Prompt:
Copy out the data word for word, from the line containing "How do I perform: Click the 刷新 refresh icon?" up to and including the last line of the data, and leave out the pictures.

Materials provided:
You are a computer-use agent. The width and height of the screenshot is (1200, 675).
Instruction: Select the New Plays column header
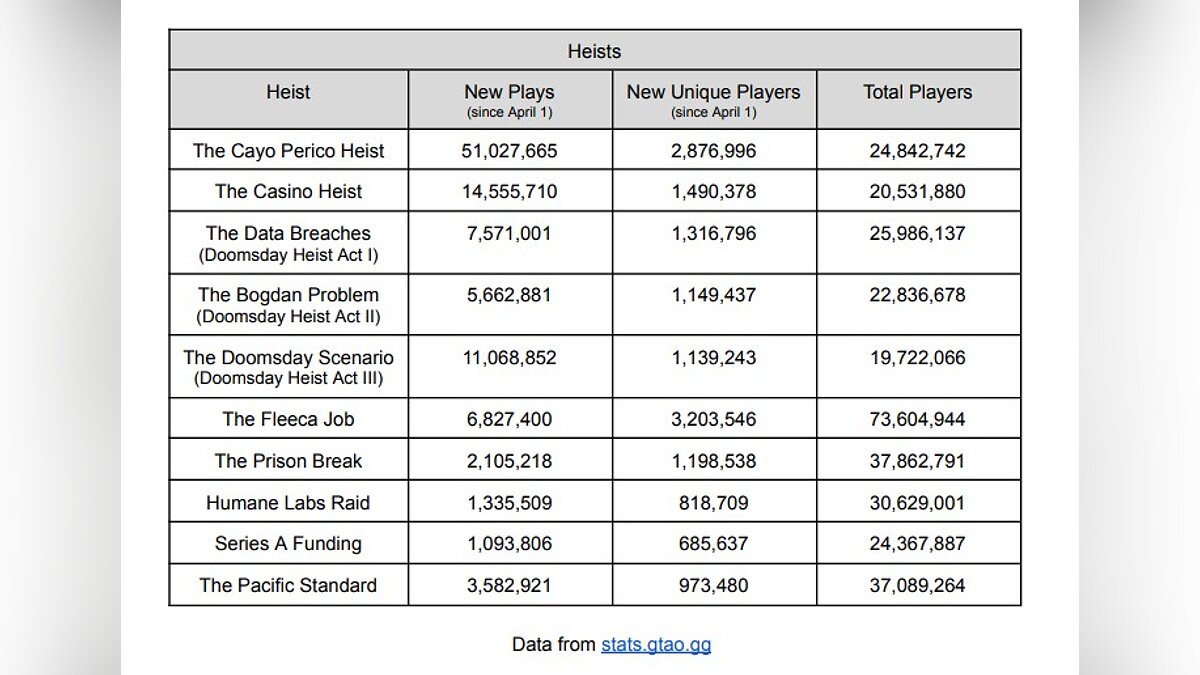tap(509, 92)
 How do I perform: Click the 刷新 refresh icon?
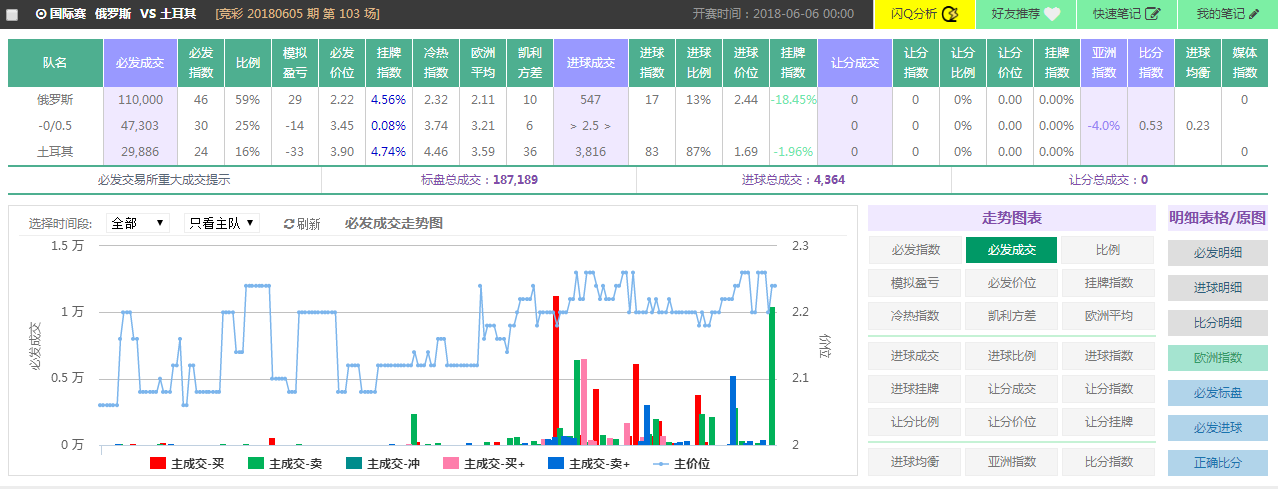point(290,224)
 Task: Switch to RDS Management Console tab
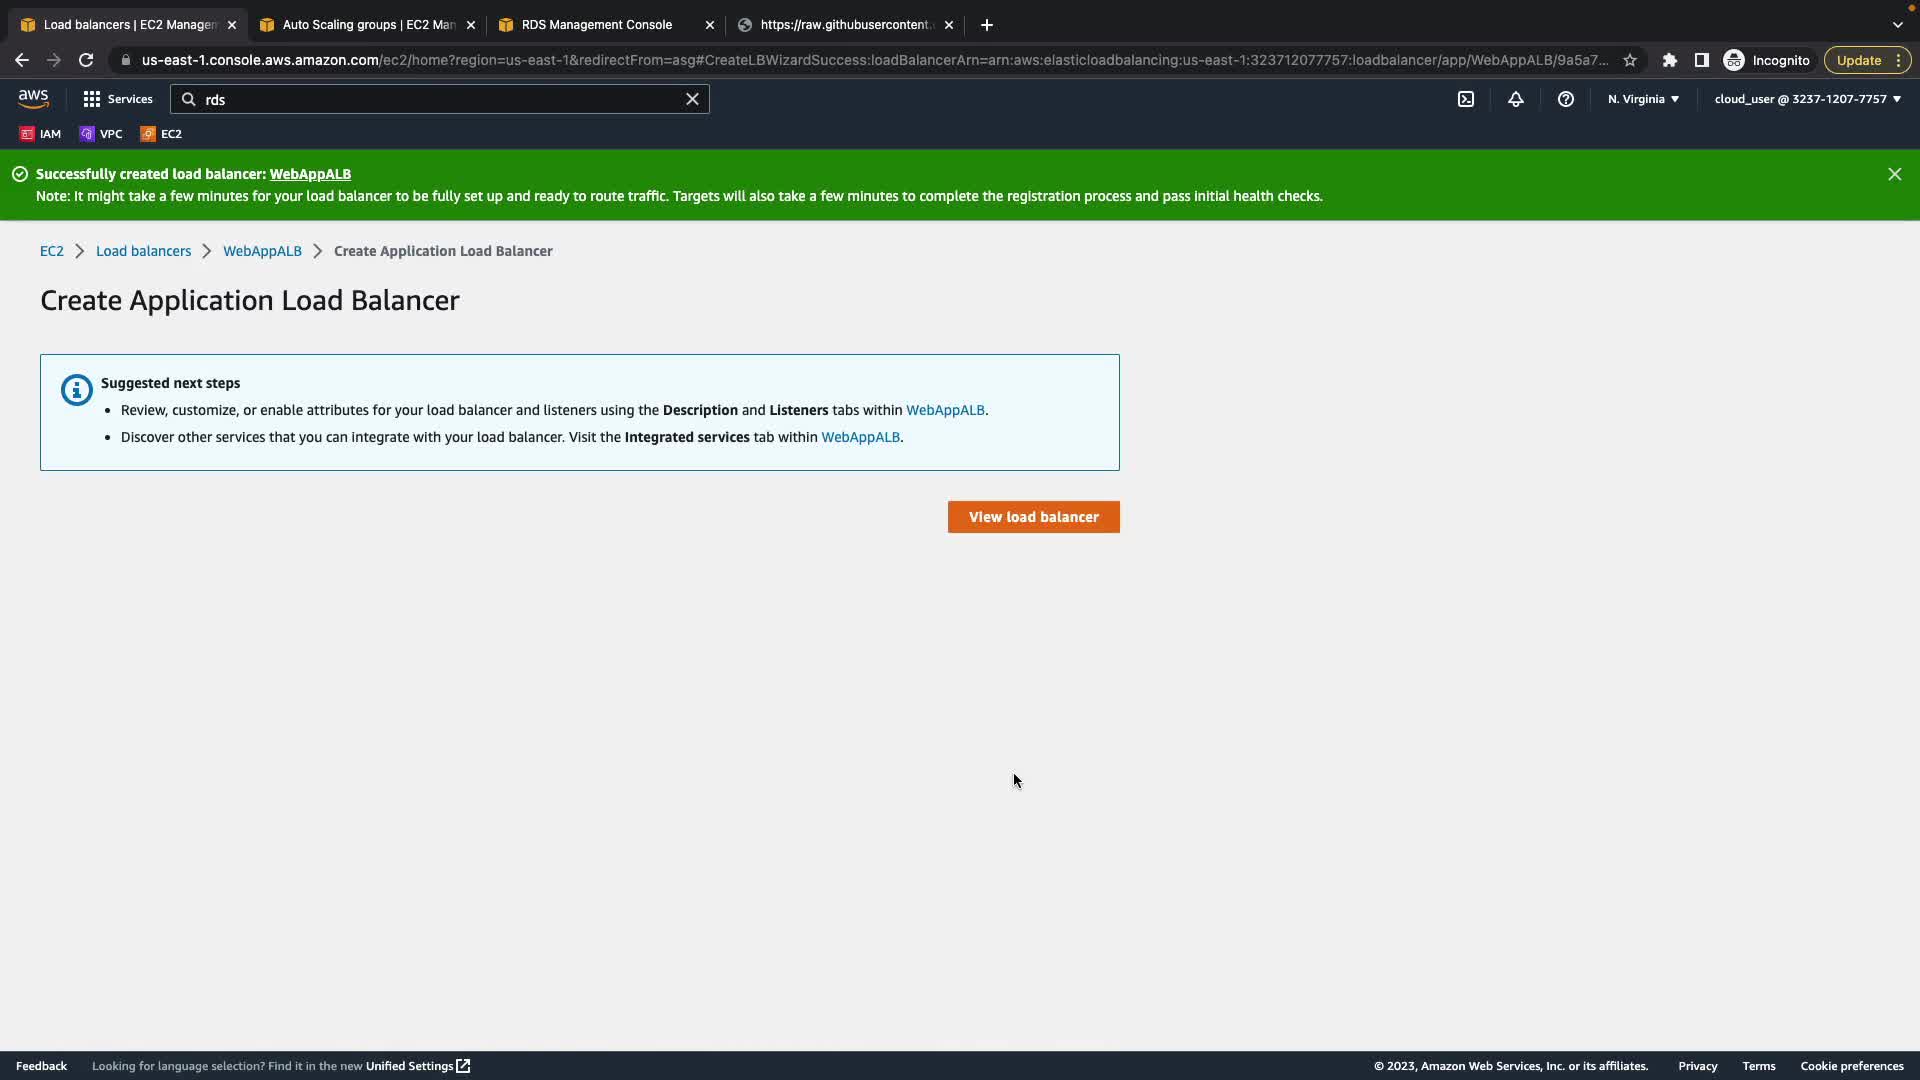coord(597,25)
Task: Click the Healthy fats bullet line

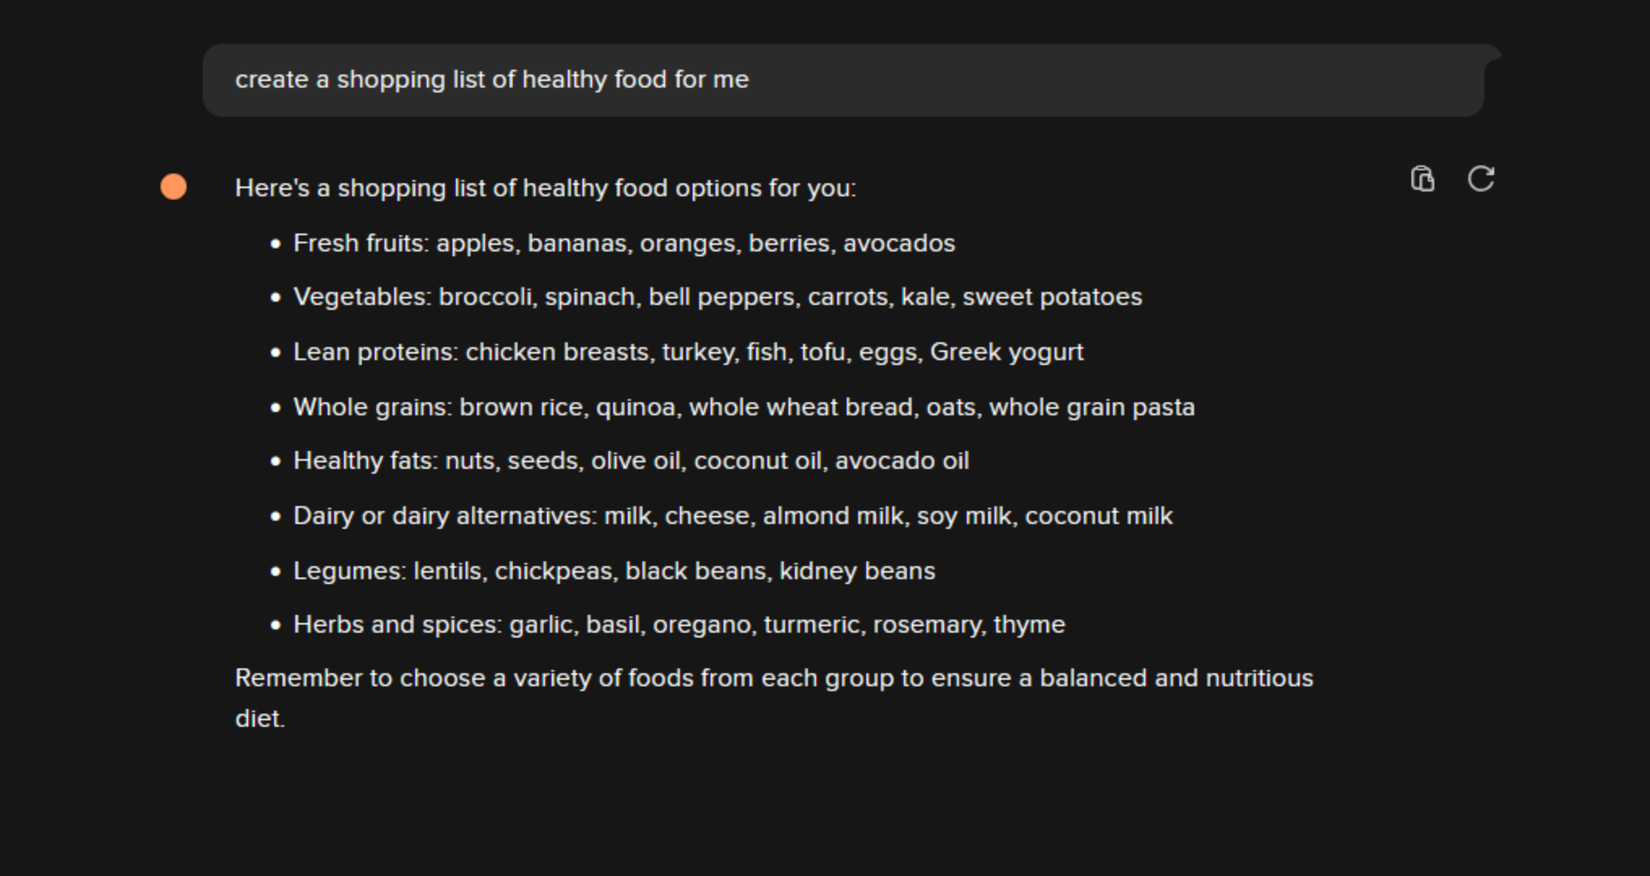Action: (x=630, y=461)
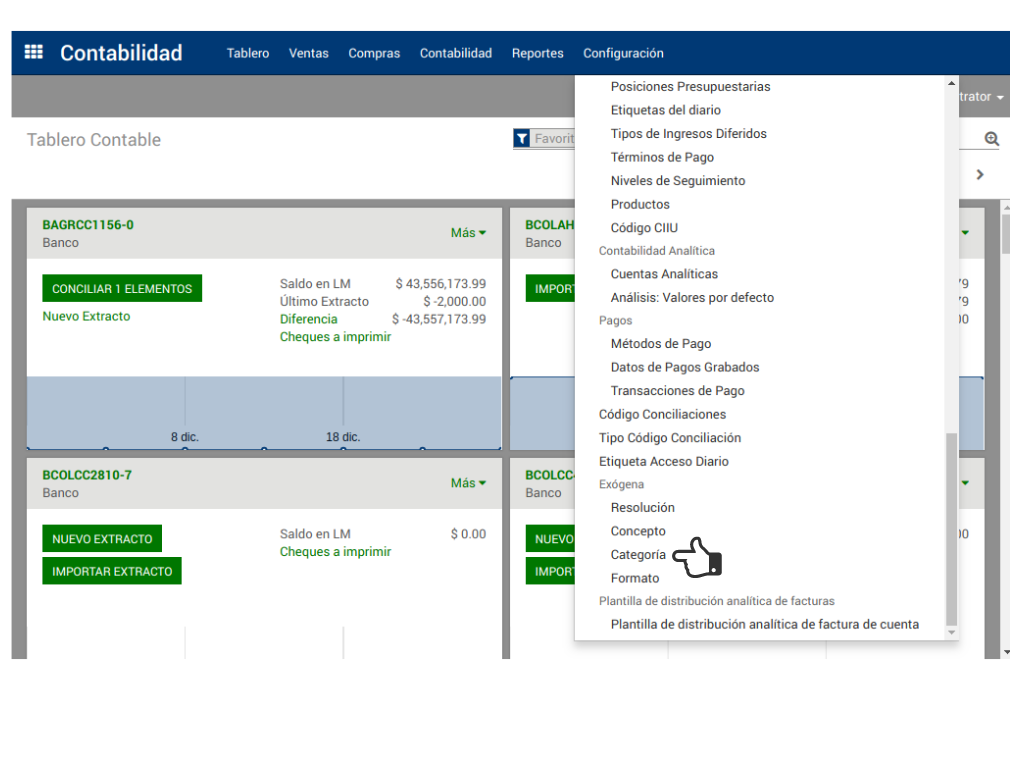Open the Reportes menu
The image size is (1023, 767).
click(x=537, y=53)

Output below:
 How do I perform: Click the 刷新 refresh icon?
point(290,224)
 Task: Switch to RDS Management Console tab
coord(597,25)
Task: Click the Healthy fats bullet line

Action: (x=630, y=461)
Open the Reportes menu
The image size is (1023, 767).
click(x=537, y=53)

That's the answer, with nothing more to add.